L’opinion et le gouvernement auront-ils la patience de laisser à la propriété commune le temps de faire ses preuves, ou, entraînés par les inconvéniens actuels, se décideront-ils à couper par la racine l’arbre séculaire du mir, au lieu de l’émonder et de le débarrasser des plantes parasites qui l’étouffent? Peu de personnes réclament l’abrogation immédiate de la tenure commune, beaucoup demandent des mesures qui en préparent et facilitent la suppression. Aujourd’hui même, les communautés de village ne sont point indissolubles; la loi qui les a maintenues laisse aux intéressés le droit de les anéantir en faisant entre eux un partage définitif du domaine communal. Il suffit pour cela d’une décision de l’assemblée des paysans; cette décision doit seulement être prise à la majorité des deux tiers des voix. Les adversaires de la propriété collective sollicitent l’abrogation de cette disposition.

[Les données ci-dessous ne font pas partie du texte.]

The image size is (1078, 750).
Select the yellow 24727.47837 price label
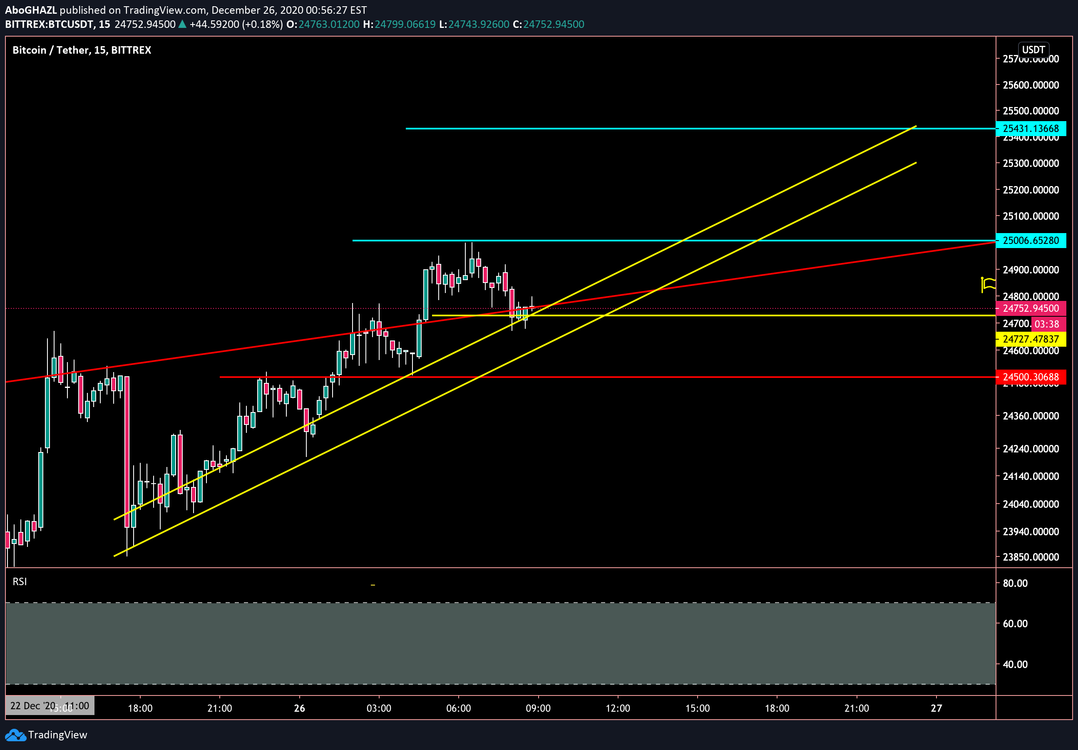point(1031,339)
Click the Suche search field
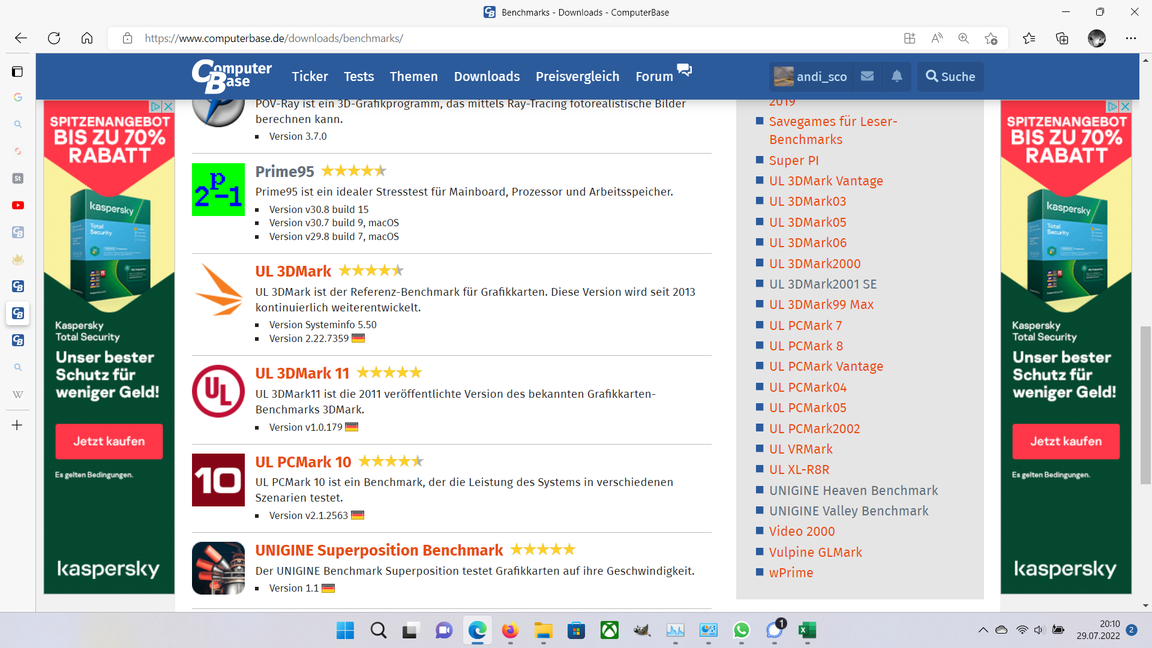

Ils voudraient abandonner le sort des terres communes au vote de la simple majorité, se flattant qu’une telle modification amènerait à la longue la disparition de toutes ces sociétés agraires. Contre cette demande, en apparence modeste et légitime, peut s’élever une grave objection. La dissolution de la communauté n’est pas la seule question que, d’après la loi actuelle, le mir ne puisse trancher qu’à la majorité des deux tiers des votans. Il en est de même aujourd’hui de toutes les affaires de quelque importance. Il en est ainsi par exemple de tout ce qui concerne les partages, et cette restriction à la domination du nombre n’est pas sans motif. C’est un utile frein à la liberté du paysan, une sage précaution contre l’entraînement d’une assemblée ignorante, qui a d’autant plus besoin d’être contenue et protégée contre elle-même que dans sa sphère d’action elle est souveraine et omnipotente. Remettre à la simple majorité la plus grave décision que puisse prendre le mir, lui abandonner la dissolution de la communauté, ce serait renoncer, pour toute mesure administrative ou économique, à la salutaire garantie des deux tiers des voix.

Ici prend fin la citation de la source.